I want to can compress a string using the chars ASCII codes. I want to compress them using number patterns. Because ASCII codes are numbers, I want to find sub-patterns in the list of ASCII char codes.
Theory
This will be the format for every pattern I found:
- [nnn][n][nn], where:
- [nnn] is the ASCII code for first char, from group numbers with same pattern.
- [n] is a custom number for a certain pattern/rule (I will explain more below).
- [nn] shows how many times this rule happens.
The number patterns are not concretely established. But let me give you some examples:
- same char
- linear growth (every number/ascii is greater, with one, than previous)
- linear decrease (every number/ascii is smaller, with one, than previous)
Now let's see some situations:
- "adeflk" becomes "097.1.01-100.2.03-108.3.02"
- same char ones, linear growth three times, linear decrease twice.
- "rrrrrrrrrrr" becomes "114.1.11"
- same char eleven times.
- "tsrqpozh" becomes "116.3.06-122.1.01-104.1.01"
- linear decrease six times, same char ones, same char ones.
I added dots ('.') and dashes ('-') so you can see them easily.

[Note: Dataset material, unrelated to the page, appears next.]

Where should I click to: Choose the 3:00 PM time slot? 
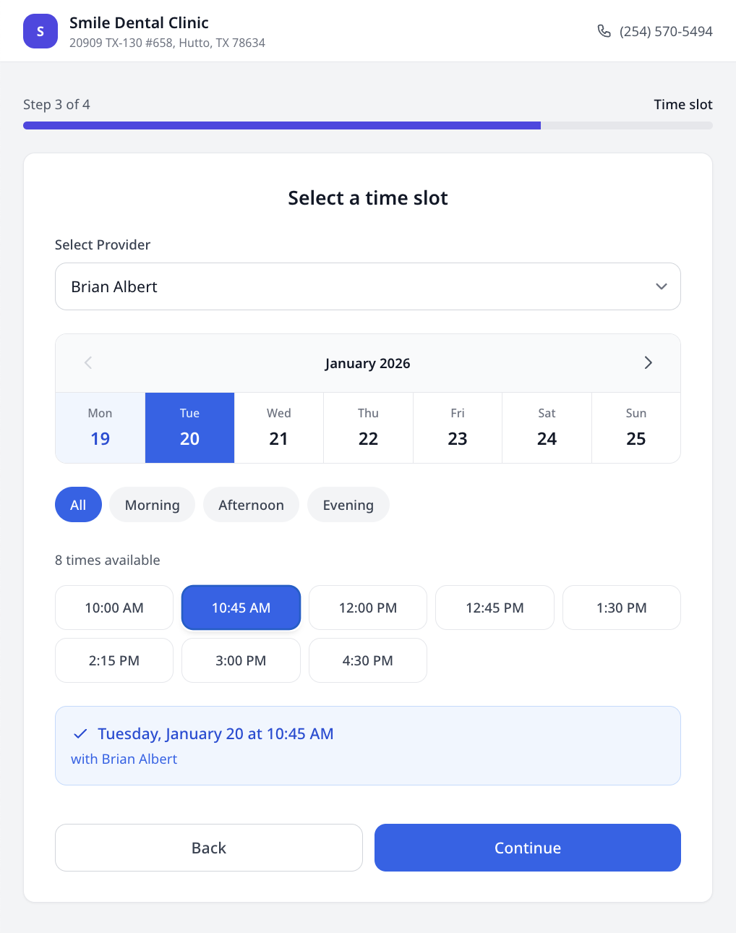[241, 660]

Indeed, we don't see good results (compression). I want to use this algorithm for large strings. And adding more rules (number patterns) we increase changes for making shorter result than original. I know the existent compressing solutions. I want this solution because the result have only digits, and it helps me.
What I've tried
// recursive function
function run (string $data, array &$rules): string {
if (strlen($data) == 1) {
// str_pad for having always ASCII code with 3 digits
return (str_pad(ord($data), 3, '0', STR_PAD_LEFT) .'.'. '1' .'.'. '01');
}
$ord = ord($data); // first char
$strlen = strlen($data);
$nr = str_pad($ord, 3, '0', STR_PAD_LEFT); // str_pad for having always ASCII code with 3 digits
$result = '';
// compares every rule
foreach ($rules as $key => $rule) {
for ($i = 1; $i < $strlen; $i++) {
// check for how many times this rule matches
if (!$rule($ord, $data, $i)) {
// save the shortest result (so we can compress)

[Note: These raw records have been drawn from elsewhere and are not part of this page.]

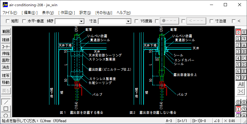Click the A-3 paper size field
Image resolution: width=247 pixels, height=124 pixels.
point(169,121)
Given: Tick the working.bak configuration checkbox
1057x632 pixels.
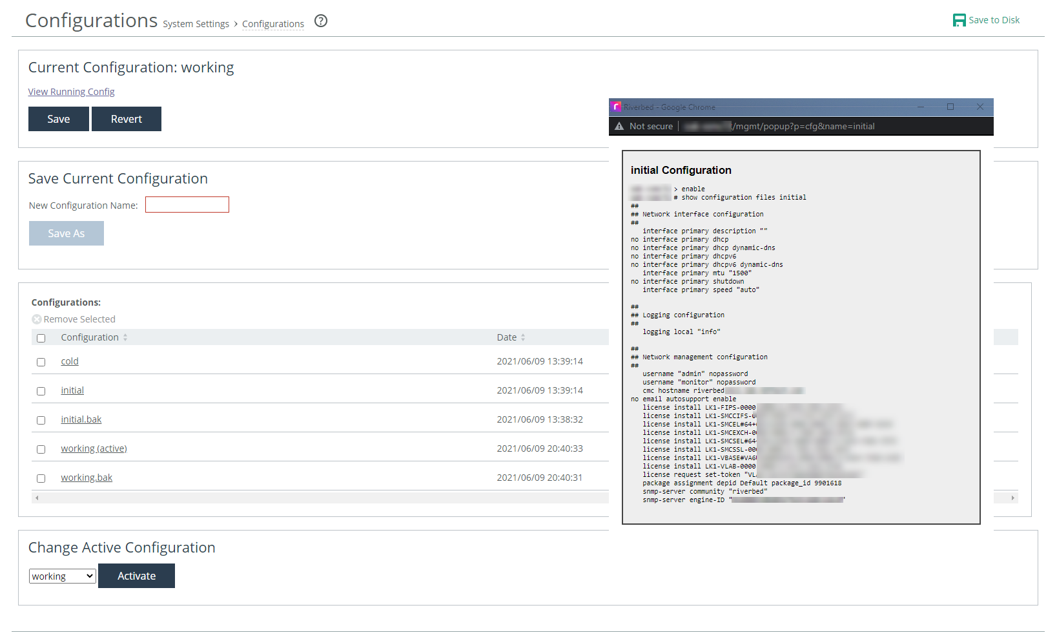Looking at the screenshot, I should [41, 479].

if (strlen($r = ($nr .'.'. $key .'.'. $i .' - '. run(substr($data, $i), $rules))) < strlen($result)
|| !$result) {
$result = $r;
}
continue 2; // we are going to next rule
}
}
// if comes here, it means entire $data follow this rule ($key)

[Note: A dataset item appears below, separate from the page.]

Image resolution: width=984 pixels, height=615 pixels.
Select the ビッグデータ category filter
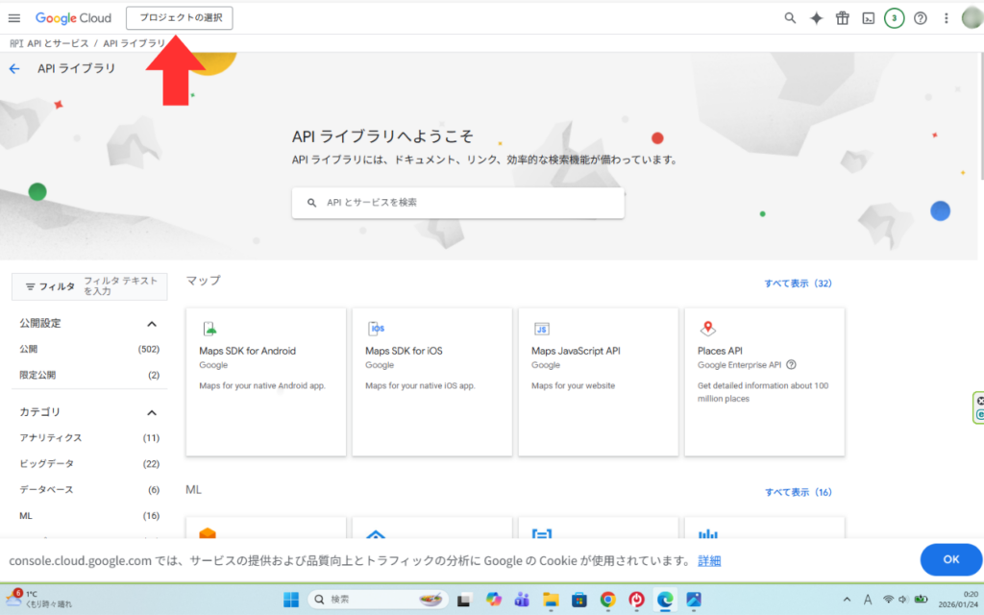(46, 463)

if (strlen($r = (($nr .'.'. $key .'.'. $i))) < strlen($result)
|| !$result) {
$result = $r; // entire data follow this $rule
}
}
return $result; // it will return the shortest result it got
}
// ASCII compressor
function compress (string $data): string {
$rules = array( // ASCII rules
1 => function (int $ord, string $data, int $i): bool { // same char
return ($ord == ord($data[$i]));
},
2 => function (int $ord, string $data, int $i): bool { // linear growth
return (($ord+$i) == ord($data[$i]));
},
3 => function (int $ord, string $data, int $i): bool { // progressive growth
return ((ord($data[$i-1])+$i) == ord($data[$i]));
},
4 => function (int $ord, string $data, int $i): bool { // linear decrease
return (($ord-$i) == ord($data[$i]));
},
5 => function (int $ord, string $data, int $i): bool { // progressive decrease
return ((ord($data[$i-1])-$i) == ord($data[$i]));
}
);
// we use base64_encode because we want only ASCII chars
return run(base64_encode($data), $rules);
}
I added dots ('.') and dashes ('-') only for testing easily.
Results
compress("ana ar") => "089.1.1 - 087.1.1 - 053.1.1 - 104.1.1 - 073.1.1 - 071.4.2 - 121.1.01"
Which is ok. And it runs fast. Without a problem.
compress("ana aros") => Fatal error: Maximum execution time of 15 seconds exceeded
If string is a bit longer, it gets toooo much. It works fast and normal for 1-7 chars. But when there are more chars in string, that happens.
The algorithm doesn't run perfect and doesn't return the perfect 6-digit pattern, indeed. Before getting there, I'm stucked with that.
Question
How I can increase performance of this backtracking for running ok now and also with more rules?